(Task to complete): Give the data again exactly as it is written.

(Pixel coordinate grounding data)
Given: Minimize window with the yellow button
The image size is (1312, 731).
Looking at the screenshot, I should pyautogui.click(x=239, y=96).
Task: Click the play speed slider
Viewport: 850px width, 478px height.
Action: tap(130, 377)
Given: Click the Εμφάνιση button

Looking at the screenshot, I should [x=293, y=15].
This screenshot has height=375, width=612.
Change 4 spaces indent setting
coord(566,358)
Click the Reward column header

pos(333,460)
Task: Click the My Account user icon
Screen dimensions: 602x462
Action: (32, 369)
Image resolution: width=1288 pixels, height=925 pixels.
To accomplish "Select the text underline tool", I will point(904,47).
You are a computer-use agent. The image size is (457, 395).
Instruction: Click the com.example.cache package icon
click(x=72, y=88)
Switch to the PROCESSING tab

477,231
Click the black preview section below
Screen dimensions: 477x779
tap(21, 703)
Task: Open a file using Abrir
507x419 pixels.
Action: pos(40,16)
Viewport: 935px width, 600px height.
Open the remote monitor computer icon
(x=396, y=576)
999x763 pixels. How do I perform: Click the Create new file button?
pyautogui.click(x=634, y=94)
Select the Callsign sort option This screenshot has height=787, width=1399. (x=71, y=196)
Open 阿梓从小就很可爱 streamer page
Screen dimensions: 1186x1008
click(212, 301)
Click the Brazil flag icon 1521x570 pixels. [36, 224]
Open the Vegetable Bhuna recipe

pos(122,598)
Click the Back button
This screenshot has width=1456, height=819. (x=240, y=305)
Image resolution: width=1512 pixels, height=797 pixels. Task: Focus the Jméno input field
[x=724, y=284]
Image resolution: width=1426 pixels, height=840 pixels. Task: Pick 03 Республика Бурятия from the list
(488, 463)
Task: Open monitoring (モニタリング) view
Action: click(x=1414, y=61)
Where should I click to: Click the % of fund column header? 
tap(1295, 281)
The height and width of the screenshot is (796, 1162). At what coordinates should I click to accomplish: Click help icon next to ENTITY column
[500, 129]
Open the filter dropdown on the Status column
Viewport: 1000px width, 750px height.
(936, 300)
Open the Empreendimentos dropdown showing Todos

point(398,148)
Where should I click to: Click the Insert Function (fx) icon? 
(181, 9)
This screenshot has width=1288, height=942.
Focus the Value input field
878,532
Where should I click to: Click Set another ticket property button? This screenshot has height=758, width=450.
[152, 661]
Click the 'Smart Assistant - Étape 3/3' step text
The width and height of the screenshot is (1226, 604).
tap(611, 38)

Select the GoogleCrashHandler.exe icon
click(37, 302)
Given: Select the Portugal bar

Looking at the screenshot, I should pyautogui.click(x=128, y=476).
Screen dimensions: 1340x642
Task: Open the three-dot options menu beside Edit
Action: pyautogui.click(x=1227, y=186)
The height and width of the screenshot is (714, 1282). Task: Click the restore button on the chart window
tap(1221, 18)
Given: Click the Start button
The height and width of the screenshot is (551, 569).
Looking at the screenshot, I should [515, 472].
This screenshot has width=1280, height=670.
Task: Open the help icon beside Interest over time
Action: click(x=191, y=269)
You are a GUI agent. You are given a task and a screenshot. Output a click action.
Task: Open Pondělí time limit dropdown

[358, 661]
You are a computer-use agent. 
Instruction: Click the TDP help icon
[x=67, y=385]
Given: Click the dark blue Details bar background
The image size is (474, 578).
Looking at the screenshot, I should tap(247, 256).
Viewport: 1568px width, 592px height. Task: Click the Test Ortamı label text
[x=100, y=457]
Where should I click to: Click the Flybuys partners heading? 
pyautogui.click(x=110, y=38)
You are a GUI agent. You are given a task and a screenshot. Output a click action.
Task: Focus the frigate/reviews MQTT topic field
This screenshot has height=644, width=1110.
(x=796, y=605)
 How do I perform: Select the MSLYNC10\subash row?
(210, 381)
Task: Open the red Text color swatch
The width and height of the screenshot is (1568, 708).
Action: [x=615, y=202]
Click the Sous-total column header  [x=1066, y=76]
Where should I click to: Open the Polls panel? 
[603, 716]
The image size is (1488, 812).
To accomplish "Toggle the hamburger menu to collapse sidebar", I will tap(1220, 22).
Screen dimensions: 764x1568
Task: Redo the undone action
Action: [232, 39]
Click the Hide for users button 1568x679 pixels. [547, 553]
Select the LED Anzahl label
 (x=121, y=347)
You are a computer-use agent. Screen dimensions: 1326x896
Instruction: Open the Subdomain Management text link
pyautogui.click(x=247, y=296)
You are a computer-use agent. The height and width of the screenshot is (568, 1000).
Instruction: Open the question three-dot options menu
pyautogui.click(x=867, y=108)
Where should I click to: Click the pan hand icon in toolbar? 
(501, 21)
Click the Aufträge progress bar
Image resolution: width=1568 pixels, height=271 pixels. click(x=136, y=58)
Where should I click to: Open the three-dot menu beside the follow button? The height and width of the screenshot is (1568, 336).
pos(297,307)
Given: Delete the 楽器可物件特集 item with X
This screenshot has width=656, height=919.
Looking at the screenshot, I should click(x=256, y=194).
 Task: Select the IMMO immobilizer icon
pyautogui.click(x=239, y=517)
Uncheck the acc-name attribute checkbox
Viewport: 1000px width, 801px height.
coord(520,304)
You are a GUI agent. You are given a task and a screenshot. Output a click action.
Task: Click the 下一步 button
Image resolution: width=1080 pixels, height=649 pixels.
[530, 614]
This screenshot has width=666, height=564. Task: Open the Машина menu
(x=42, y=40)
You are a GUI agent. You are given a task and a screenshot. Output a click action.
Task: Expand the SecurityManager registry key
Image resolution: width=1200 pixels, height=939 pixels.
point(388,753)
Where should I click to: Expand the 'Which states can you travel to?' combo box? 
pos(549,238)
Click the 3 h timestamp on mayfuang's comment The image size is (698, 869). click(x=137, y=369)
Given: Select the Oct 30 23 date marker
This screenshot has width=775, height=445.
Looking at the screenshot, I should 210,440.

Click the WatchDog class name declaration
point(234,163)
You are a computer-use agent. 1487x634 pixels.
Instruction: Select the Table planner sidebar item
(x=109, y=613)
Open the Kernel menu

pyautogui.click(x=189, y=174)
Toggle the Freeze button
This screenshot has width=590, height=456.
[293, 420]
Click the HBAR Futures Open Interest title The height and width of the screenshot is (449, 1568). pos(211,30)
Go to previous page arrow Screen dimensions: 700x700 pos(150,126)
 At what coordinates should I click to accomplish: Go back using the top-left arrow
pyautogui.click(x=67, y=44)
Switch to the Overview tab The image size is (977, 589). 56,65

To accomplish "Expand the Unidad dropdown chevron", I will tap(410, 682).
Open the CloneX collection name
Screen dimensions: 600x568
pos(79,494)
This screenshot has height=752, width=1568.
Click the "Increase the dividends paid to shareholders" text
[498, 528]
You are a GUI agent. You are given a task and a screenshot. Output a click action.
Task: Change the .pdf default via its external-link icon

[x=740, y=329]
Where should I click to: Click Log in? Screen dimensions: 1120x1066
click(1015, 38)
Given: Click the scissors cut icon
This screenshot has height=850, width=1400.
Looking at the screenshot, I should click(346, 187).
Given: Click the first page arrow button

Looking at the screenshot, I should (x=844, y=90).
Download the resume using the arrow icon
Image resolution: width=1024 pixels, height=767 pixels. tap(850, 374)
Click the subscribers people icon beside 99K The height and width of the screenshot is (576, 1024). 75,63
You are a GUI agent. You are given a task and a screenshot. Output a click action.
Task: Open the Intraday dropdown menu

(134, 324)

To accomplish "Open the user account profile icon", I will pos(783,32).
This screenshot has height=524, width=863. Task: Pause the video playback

(Result for this task):
Given: Minimize window with the yellow button
The image size is (1312, 731).
Looking at the screenshot, I should pyautogui.click(x=239, y=96).
Task: Click the play speed slider
Viewport: 850px width, 478px height.
Action: tap(130, 377)
Given: Click the Εμφάνιση button

Looking at the screenshot, I should [x=293, y=15].
This screenshot has height=375, width=612.
Change 4 spaces indent setting
coord(566,358)
Click the Reward column header

pos(333,460)
Task: Click the My Account user icon
Screen dimensions: 602x462
Action: (32, 369)
Image resolution: width=1288 pixels, height=925 pixels.
To accomplish "Select the text underline tool", I will point(904,47).
You are a computer-use agent. The image size is (457, 395).
Instruction: Click the com.example.cache package icon
click(x=72, y=88)
Switch to the PROCESSING tab

477,231
Click the black preview section below
Screen dimensions: 477x779
tap(21, 703)
Task: Open a file using Abrir
507x419 pixels.
Action: pos(40,16)
Viewport: 935px width, 600px height.
Open the remote monitor computer icon
(x=396, y=576)
999x763 pixels. How do I perform: Click the Create new file button?
pyautogui.click(x=634, y=94)
Select the Callsign sort option This screenshot has height=787, width=1399. (x=71, y=196)
Open 阿梓从小就很可爱 streamer page
Screen dimensions: 1186x1008
click(212, 301)
Click the Brazil flag icon 1521x570 pixels. [36, 224]
Open the Vegetable Bhuna recipe

pos(122,598)
Click the Back button
This screenshot has width=1456, height=819. (x=240, y=305)
Image resolution: width=1512 pixels, height=797 pixels. Task: Focus the Jméno input field
[x=724, y=284]
Image resolution: width=1426 pixels, height=840 pixels. Task: Pick 03 Республика Бурятия from the list
(488, 463)
Task: Open monitoring (モニタリング) view
Action: click(x=1414, y=61)
Where should I click to: Click the % of fund column header? 
tap(1295, 281)
The height and width of the screenshot is (796, 1162). At what coordinates should I click to accomplish: Click help icon next to ENTITY column
[500, 129]
Open the filter dropdown on the Status column
Viewport: 1000px width, 750px height.
(936, 300)
Open the Empreendimentos dropdown showing Todos

point(398,148)
Where should I click to: Click the Insert Function (fx) icon? 
(181, 9)
This screenshot has width=1288, height=942.
Focus the Value input field
878,532
Where should I click to: Click Set another ticket property button? This screenshot has height=758, width=450.
[152, 661]
Click the 'Smart Assistant - Étape 3/3' step text
The width and height of the screenshot is (1226, 604).
tap(611, 38)

Select the GoogleCrashHandler.exe icon
click(37, 302)
Given: Select the Portugal bar

Looking at the screenshot, I should pyautogui.click(x=128, y=476).
Screen dimensions: 1340x642
Task: Open the three-dot options menu beside Edit
Action: pyautogui.click(x=1227, y=186)
The height and width of the screenshot is (714, 1282). Task: Click the restore button on the chart window
tap(1221, 18)
Given: Click the Start button
The height and width of the screenshot is (551, 569).
Looking at the screenshot, I should [515, 472].
This screenshot has width=1280, height=670.
Task: Open the help icon beside Interest over time
Action: click(x=191, y=269)
You are a GUI agent. You are given a task and a screenshot. Output a click action.
Task: Open Pondělí time limit dropdown

[358, 661]
You are a computer-use agent. 
Instruction: Click the TDP help icon
[x=67, y=385]
Given: Click the dark blue Details bar background
The image size is (474, 578).
Looking at the screenshot, I should tap(247, 256).
Viewport: 1568px width, 592px height. Task: Click the Test Ortamı label text
[x=100, y=457]
Where should I click to: Click the Flybuys partners heading? 
pyautogui.click(x=110, y=38)
You are a GUI agent. You are given a task and a screenshot. Output a click action.
Task: Focus the frigate/reviews MQTT topic field
This screenshot has height=644, width=1110.
(x=796, y=605)
 How do I perform: Select the MSLYNC10\subash row?
(210, 381)
Task: Open the red Text color swatch
The width and height of the screenshot is (1568, 708).
Action: [x=615, y=202]
Click the Sous-total column header  [x=1066, y=76]
Where should I click to: Open the Polls panel? 
[603, 716]
The image size is (1488, 812).
To accomplish "Toggle the hamburger menu to collapse sidebar", I will tap(1220, 22).
Screen dimensions: 764x1568
Task: Redo the undone action
Action: [232, 39]
Click the Hide for users button 1568x679 pixels. [547, 553]
Select the LED Anzahl label
 (x=121, y=347)
You are a computer-use agent. Screen dimensions: 1326x896
Instruction: Open the Subdomain Management text link
pyautogui.click(x=247, y=296)
You are a computer-use agent. The height and width of the screenshot is (568, 1000).
Instruction: Open the question three-dot options menu
pyautogui.click(x=867, y=108)
Where should I click to: Click the pan hand icon in toolbar? 
(501, 21)
Click the Aufträge progress bar
Image resolution: width=1568 pixels, height=271 pixels. click(x=136, y=58)
Where should I click to: Open the three-dot menu beside the follow button? The height and width of the screenshot is (1568, 336).
pos(297,307)
Given: Delete the 楽器可物件特集 item with X
This screenshot has width=656, height=919.
Looking at the screenshot, I should click(x=256, y=194).
 Task: Select the IMMO immobilizer icon
pyautogui.click(x=239, y=517)
Uncheck the acc-name attribute checkbox
Viewport: 1000px width, 801px height.
coord(520,304)
You are a GUI agent. You are given a task and a screenshot. Output a click action.
Task: Click the 下一步 button
Image resolution: width=1080 pixels, height=649 pixels.
[530, 614]
This screenshot has width=666, height=564. Task: Open the Машина menu
(x=42, y=40)
You are a GUI agent. You are given a task and a screenshot. Output a click action.
Task: Expand the SecurityManager registry key
Image resolution: width=1200 pixels, height=939 pixels.
point(388,753)
Where should I click to: Expand the 'Which states can you travel to?' combo box? 
pos(549,238)
Click the 3 h timestamp on mayfuang's comment The image size is (698, 869). click(x=137, y=369)
Given: Select the Oct 30 23 date marker
This screenshot has width=775, height=445.
Looking at the screenshot, I should 210,440.

Click the WatchDog class name declaration
point(234,163)
You are a computer-use agent. 1487x634 pixels.
Instruction: Select the Table planner sidebar item
(x=109, y=613)
Open the Kernel menu

pyautogui.click(x=189, y=174)
Toggle the Freeze button
This screenshot has width=590, height=456.
[293, 420]
Click the HBAR Futures Open Interest title The height and width of the screenshot is (449, 1568). pos(211,30)
Go to previous page arrow Screen dimensions: 700x700 pos(150,126)
 At what coordinates should I click to accomplish: Go back using the top-left arrow
pyautogui.click(x=67, y=44)
Switch to the Overview tab The image size is (977, 589). 56,65

To accomplish "Expand the Unidad dropdown chevron", I will tap(410, 682).
Open the CloneX collection name
Screen dimensions: 600x568
pos(79,494)
This screenshot has height=752, width=1568.
Click the "Increase the dividends paid to shareholders" text
[498, 528]
You are a GUI agent. You are given a task and a screenshot. Output a click action.
Task: Change the .pdf default via its external-link icon

[x=740, y=329]
Where should I click to: Click Log in? Screen dimensions: 1120x1066
click(1015, 38)
Given: Click the scissors cut icon
This screenshot has height=850, width=1400.
Looking at the screenshot, I should click(346, 187).
Given: Click the first page arrow button

Looking at the screenshot, I should (x=844, y=90).
Download the resume using the arrow icon
Image resolution: width=1024 pixels, height=767 pixels. tap(850, 374)
Click the subscribers people icon beside 99K The height and width of the screenshot is (576, 1024). 75,63
You are a GUI agent. You are given a task and a screenshot. Output a click action.
Task: Open the Intraday dropdown menu

(134, 324)

To accomplish "Open the user account profile icon", I will pos(783,32).
This screenshot has height=524, width=863. Task: Pause the video playback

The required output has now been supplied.